Updated by Jo Rhett 7 months ago

Just FYI, it’s a mix of centos 5.5 to 5.7, but all systems have these versions of the following:

libselinux-ruby-1.33.4-5.7.el5 ruby-libs-1.8.5-19.el5_6.1 ruby-shadow-1.4.1-7.el5 ruby-1.8.5-19.el5_6.1 ruby-augeas-0.4.1-1.el5

facter-1.6.2-1.el5 puppet-2.6.12-2.el5

The last two were downloaded from yum.puppetlabs.com, the previous ones are all from centos or epel.

Updated by Jason Smith 7 months ago

I also observed the exact same behavior, right down to the identical strace for the hung puppet daemon. When looking at lsof and the strace together I see that puppet is waiting on the puppet agent listening port (as expected) and a read fd open to a /proc path, often /proc/cpuinfo, but not always. At first I also thought it was the updated puppet version 2.6.12, but after testing several combinations, I think I narrowed it down to the RHEL5.7 kernel version (2.6.18-274.7.1.el5). Any system using this kernel, no matter what puppet version I try, always hangs. If I reboot a system with a hung puppet daemon into an earlier RHEL5.7 kernel then puppet starts to work again. Note, the supposed bad RHEL5.7 kernel was released just a few days before the most recent puppet security update, on October 20th, see: RHSA-2011-1386. Could puppet be hung waiting to read info from /proc and this kernel has a bug somewhere in /proc? I also tried searching RedHat’s bugzilla and didn’t see any obvious related bugs yet, but it has only been 2 weeks since the kernel was released.

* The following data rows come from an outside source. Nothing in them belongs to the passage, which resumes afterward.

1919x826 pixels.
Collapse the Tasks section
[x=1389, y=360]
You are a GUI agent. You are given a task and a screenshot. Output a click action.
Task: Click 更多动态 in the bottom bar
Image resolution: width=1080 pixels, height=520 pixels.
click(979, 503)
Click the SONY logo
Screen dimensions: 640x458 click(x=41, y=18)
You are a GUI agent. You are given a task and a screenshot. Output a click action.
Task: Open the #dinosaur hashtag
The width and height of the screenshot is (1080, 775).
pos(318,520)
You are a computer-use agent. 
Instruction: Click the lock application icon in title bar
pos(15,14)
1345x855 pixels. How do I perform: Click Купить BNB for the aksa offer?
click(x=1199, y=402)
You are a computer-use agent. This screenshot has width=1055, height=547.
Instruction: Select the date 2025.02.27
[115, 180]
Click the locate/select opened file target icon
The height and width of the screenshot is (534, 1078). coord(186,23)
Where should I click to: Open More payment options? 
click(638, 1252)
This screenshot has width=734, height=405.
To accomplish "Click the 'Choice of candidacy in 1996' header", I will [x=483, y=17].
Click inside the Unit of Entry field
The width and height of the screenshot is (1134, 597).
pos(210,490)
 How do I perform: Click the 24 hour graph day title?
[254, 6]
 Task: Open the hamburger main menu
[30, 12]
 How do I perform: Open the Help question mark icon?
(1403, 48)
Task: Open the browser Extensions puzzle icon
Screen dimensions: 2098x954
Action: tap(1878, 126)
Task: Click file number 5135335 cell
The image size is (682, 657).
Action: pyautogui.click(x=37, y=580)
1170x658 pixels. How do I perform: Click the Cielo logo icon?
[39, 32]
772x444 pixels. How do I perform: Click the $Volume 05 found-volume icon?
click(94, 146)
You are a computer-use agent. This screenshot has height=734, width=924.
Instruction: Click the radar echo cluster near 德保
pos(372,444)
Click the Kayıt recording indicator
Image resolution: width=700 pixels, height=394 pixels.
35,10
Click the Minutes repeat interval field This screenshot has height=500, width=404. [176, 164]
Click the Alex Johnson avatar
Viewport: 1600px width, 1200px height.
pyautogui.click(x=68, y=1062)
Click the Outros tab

Updated by Jo Rhett 7 months ago

Oh sweet jesus, yeah that timeline matches exactly with the explosion of problem reports because the class of systems which are all having this problem were rebooted shortly after the puppet upgrade so would have restarted with that kernel.

Updated by Jason Smith 7 months ago

FYI, I just opened a ticket in RedHat’s bugzilla #751214.

Updated by Jo Rhett 7 months ago

I’ve rebooted a problematic system with reverting to kernel 2.6.18-274.3.1.el5 and confirmed that the puppet daemon locking problem has disappeared.

Updated by Todd Zullinger 6 months ago

I’ve seen this same issue and also found that reverting to a previous kernel fixed it. I do have listen = true in the puppet config, I’ve not tried disabling that to see if it affects things (someone on the list mentioned that possibility).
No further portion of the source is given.